Here is a version of the usenet statistics gathering `arbitron'
program written in perl.  The advantages are listed in the comments at
the beginning of the file.  It should be run on a machine with read
access to all user's home directories (for access to their .newsrc
files.)

I consider this a Beta version, submitted for testing against a
variety configurations.  Most of this program should be compatible
with perl 2.18, but for full functionality, perl 3.0 is required (for
socket and getpwent() support).

For reference, we are running a mix of Sun hardware (Sun3,
Sun4, Sun386i) and system versions (3.5, LeftCoast 4.0.3, RightCoast
4.0.1).  We receive our news via uucp and maintain it under B-news
2.11 with relatively short expiration times.  News is distributed
within our LAN via NNTP & rrn.

------------------------- Cut Here -------------------------------------------
#! /bin/perl
$VERSION = "pl-$1"  if  ( '$Revision: 1.6 $' =~ /([0-9]*\.[0-9]*) \$/ ) ;
#
#
# arbitron.pl -- this program produces rating sweeps for USENET
#
#
# Usage: arbitron.pl
#    or: perl arbitron.pl
#
# This program is intended as a replacement for the sh/sed/awk/... based
# script in common use.  This version offers the following advantages:
#
#	1)  Greater portability.
#	    (Perl runs on a lot more systems than you can find compatible
#	    versions of Bourne shell, sed, awk, etc.)
#	2)  More accurate reporting if the local expiration rate is very high.
#	    The shell script compared .newsrc contents against the active
#	    file.  This version keeps an optional arb.last file to compare
#	    against.
#	3)  No temporary files.
#	4)  Can be run on systems which do not support multi-tasking.
#	5)  If your mailer allows the specification of the subject as
#	    a command line parameter, this program will generate a
#	    subject line of the form `arbitron data for MonYYYY'.
#	6)  Direct connection to NNTP socket in distributed environment.
#	    (Perl 3.0 is required for this option.)
#	7)  Much easier to read. (Unless you are an awk & sed wizard :-)
#
# Disadvantages:
#	1)  This version is slower than the Bourne shell version.
#	    (about 50% on a Sun3/60 running SunOS 3.5)
#
# Other differences:
#	1)  Obtaining count of valid users:
#
#	    The script defaults to accepting all users within the specified
#	    range of userids; but provides optional mechanisms for counting
#	    actual userids stored in the wtmp(5) file.
#
#	    This program provides a generalized filter capability which can
#	    easily check the value of any of the fields from the password
#	    file.  It was felt that this is a more useful mechanism in
#	    a networked environment.
#
#
# To use this program, edit the "configuration" section below so that the
# information is correct for your site, and then run it.
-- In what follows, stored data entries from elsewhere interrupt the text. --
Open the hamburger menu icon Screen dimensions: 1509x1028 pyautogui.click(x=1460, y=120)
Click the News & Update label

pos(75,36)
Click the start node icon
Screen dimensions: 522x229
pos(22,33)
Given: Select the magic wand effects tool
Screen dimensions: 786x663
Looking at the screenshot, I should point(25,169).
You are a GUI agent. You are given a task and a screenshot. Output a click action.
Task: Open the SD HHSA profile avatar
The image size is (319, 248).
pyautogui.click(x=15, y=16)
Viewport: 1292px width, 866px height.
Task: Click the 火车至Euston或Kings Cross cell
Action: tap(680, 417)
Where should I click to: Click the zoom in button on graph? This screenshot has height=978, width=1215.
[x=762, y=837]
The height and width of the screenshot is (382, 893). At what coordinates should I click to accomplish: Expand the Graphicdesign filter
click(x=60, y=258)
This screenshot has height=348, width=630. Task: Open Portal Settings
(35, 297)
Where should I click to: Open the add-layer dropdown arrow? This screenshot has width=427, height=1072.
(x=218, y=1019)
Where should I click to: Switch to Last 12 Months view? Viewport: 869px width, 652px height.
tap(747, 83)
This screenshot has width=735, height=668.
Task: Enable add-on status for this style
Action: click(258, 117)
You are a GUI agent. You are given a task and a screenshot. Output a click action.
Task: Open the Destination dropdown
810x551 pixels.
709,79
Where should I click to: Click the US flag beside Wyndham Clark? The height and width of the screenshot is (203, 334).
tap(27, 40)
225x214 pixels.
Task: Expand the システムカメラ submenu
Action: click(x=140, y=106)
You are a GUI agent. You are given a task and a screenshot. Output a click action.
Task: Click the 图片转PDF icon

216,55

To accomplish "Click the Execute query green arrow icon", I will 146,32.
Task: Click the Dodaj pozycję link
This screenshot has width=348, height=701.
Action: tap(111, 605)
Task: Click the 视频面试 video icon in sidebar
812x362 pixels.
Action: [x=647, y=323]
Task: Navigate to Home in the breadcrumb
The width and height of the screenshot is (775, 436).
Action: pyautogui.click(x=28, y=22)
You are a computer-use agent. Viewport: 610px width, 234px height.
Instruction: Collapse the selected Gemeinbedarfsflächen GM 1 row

It will produce a
# readership survey for your machine and mail that survey to decwrl.dec.com,
# with a cc to you.
#
# To participate in the international monthly ratings sweeps, run "arbitron"
# every month.  The statistics program is run on the first day of each month;
# it will include any report that has reached it by that time. To make sure 
# your site's data is included, run the survey program no later than the 20th
# day of each month.
#
# ---------------------------------------------------------------------------
# $Log:	arbitron.pl,v $
# Revision 1.6  90/02/10  18:53:02  pat
# Added support for direct NNTP access of active group list.
# Extended comments.
# Removed several unnecessary variables.
# Added debugging flags $noSave and $noMail.
# 
# Revision 1.5  90/01/11  20:27:32  pat
# Added get_user_info() subroutine to allow the use of getpwent() with
#     perl3.0, but retain compatibility with perl2.18.  Also allowed
#     cleanup of code at beginning of user processing loop.
# 
# Revision 1.4  90/01/11  19:01:40  pat
# Changed subroutine good_user and the loop that calls it to expect parameters
#    as supplied by the perl-3.0 getpwent() function.
# 
# Revision 1.3  90/01/11  17:26:41  pat
# Various clarifications in the comments.
# Moved date retrieval lines to just under initial comment cluster to obtain
#     better grouping of the sections which are most likely to be customized.
# Changed default summary path to check for LOGNAME, then USER, to determine
#     the local address to mail the report to.  This is to accomidate
#     alternate user names created purely for cron-activated jobs, etc.
# Removed intermediate variable used in determining host name.
# Changed generation of $destination to make it easier to remove/modify the
#     subject parameters.
# Explicitly look for /usr/ucb/mail when building $destination, instead of
#     relying upon path information.
# 
# Revision 1.2  90/01/10  09:59:15  pat
# Fixed automatic extraction of $VERSION from RCS revision information.
# Added RCS update log.
# 
# ---------------------------------------------------------------------------
# Debugging flags:
#	Set $noSave to prevent writing the .arblast file.
#	Set $noMail to write the report to stdout instead of mailing it.

$noSave	= ;
$noMail = ;

# ---------------------------------------------------------------------------
#
# Find out the date.  Sweeps are reported as MonYYYY.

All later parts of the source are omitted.